Let $a_1<a_2<a_3$ be three positive integers. Let $n$ be another positive integer, and $I$ an interval of $n$ successive integers. Denote by $\mu$ the number of integers in $I$ not divisible by any of $a_1,a_2,a_3$.

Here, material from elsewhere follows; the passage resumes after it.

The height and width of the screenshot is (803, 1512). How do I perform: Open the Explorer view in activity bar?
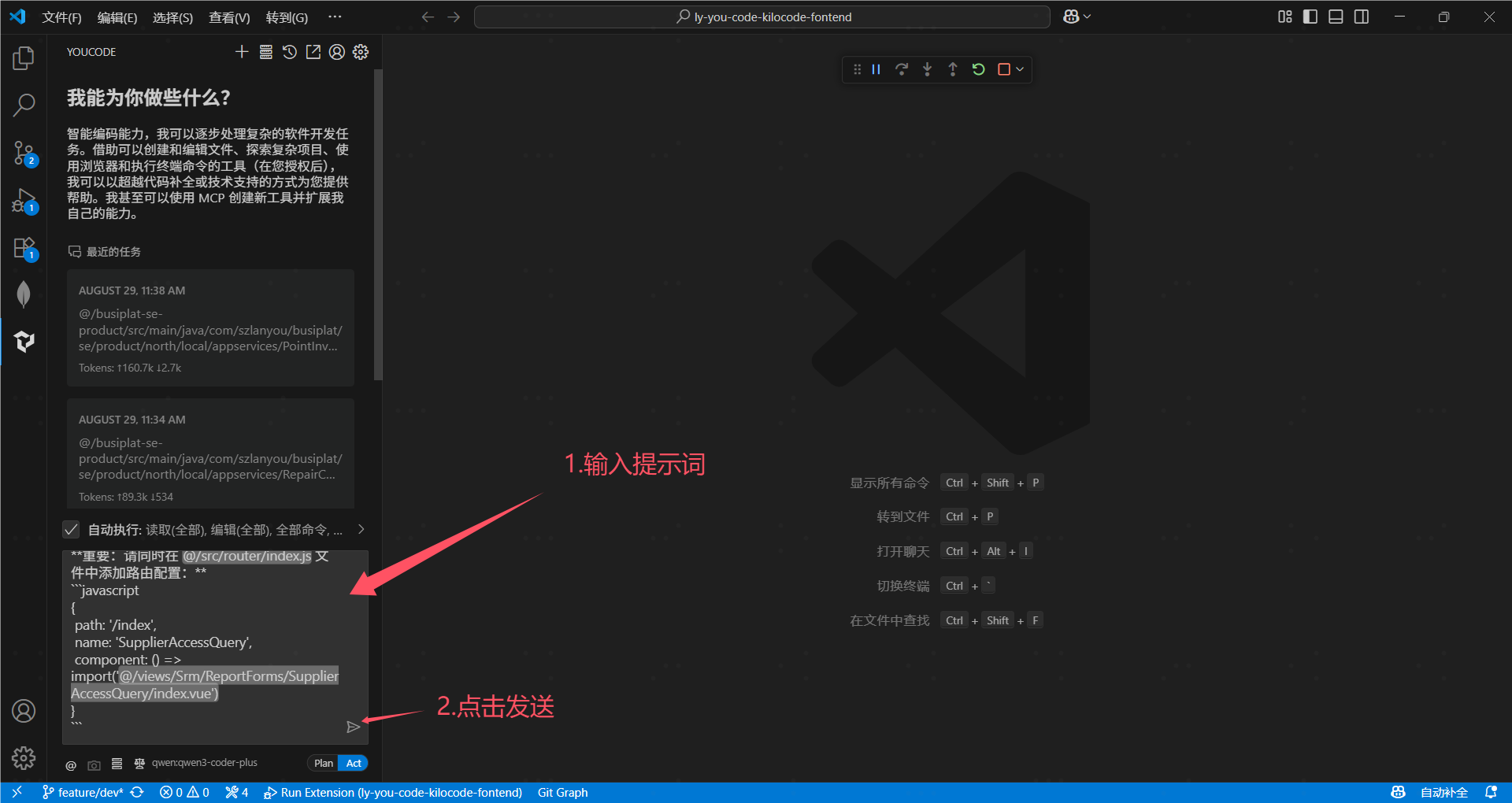pos(24,57)
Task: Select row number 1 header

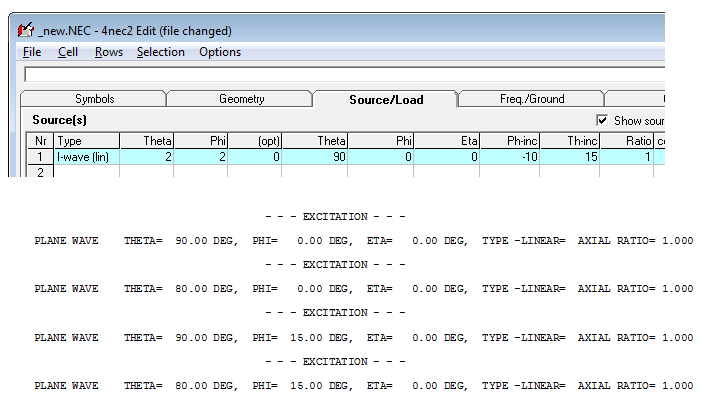Action: [x=41, y=157]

From a probabilistic viewpoint, if the $a_i$ are mutually coprime, divisibility by one $a_i$ should be “independent” from divisibility by another $a_j$. So one expects $\mu$ to be near the estimate
$$ \mu_0=n\bigg(1-\frac{1}{a_1}\bigg)\bigg(1-\frac{1}{a_2}\bigg)\bigg(1-\frac{1}{a_3}\bigg) $$
My question is : is it always true (whether the $a_i$ are coprime or not) that
$$ \mu \geq \mu_0- 3\bigg(1-\frac{1}{a_1}\bigg)\bigg(1-\frac{1}{a_2}\bigg) \ ? $$
$a_1=3$, $a_2=4$, $a_3=5$, $n=4$, $I=\{{3,4,5,6\}}$; $\mu=0$, $\mu_0=(4)(2/3)(3/4)(4/5)=8/5$, $0\lt8/5-3(2/3)(3/4)=8/5-3/2=1/10$.